[[ Data for the task open ]]

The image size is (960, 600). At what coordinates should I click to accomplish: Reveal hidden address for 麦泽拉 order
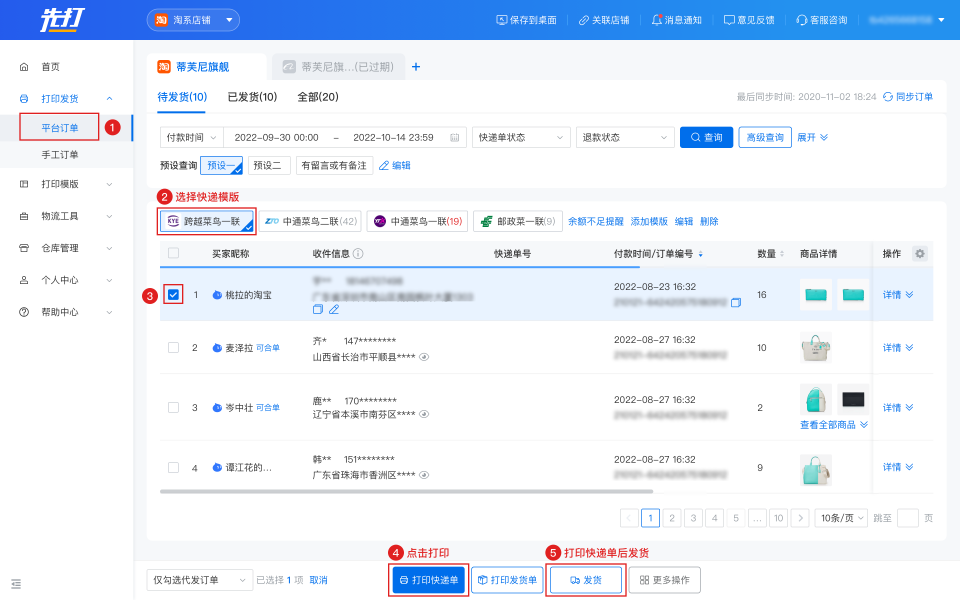424,357
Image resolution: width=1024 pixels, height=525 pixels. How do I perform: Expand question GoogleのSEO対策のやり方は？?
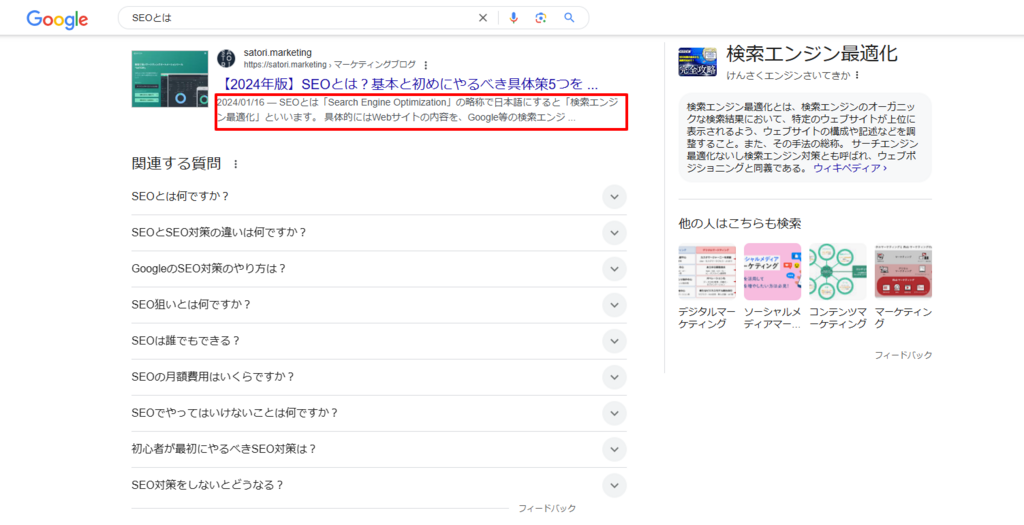(x=614, y=269)
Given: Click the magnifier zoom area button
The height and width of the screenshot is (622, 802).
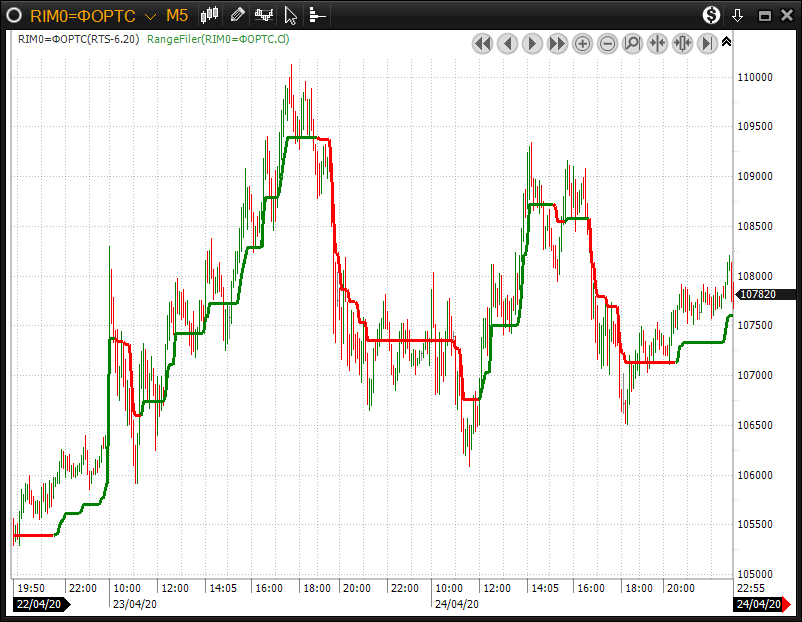Looking at the screenshot, I should coord(633,43).
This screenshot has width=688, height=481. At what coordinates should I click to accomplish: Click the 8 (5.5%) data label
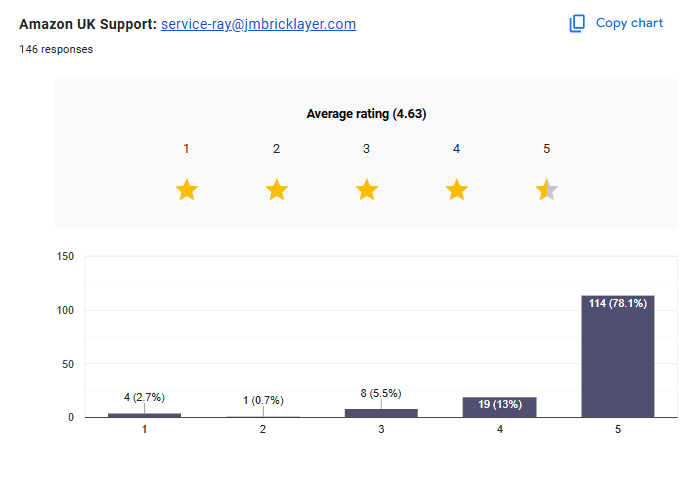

[[ Data for the task closed ]]

What the exercise asks: Leave every picture out and return exactly the lines from the one holding "Image resolution: width=1024" through the end of the records above, both ends included, and nothing more.

Solution for this exercise:
Image resolution: width=1024 pixels, height=525 pixels. How do I perform: Expand question GoogleのSEO対策のやり方は？?
(x=614, y=269)
Given: Click the magnifier zoom area button
The height and width of the screenshot is (622, 802).
Looking at the screenshot, I should coord(633,43).
This screenshot has width=688, height=481. At what coordinates should I click to accomplish: Click the 8 (5.5%) data label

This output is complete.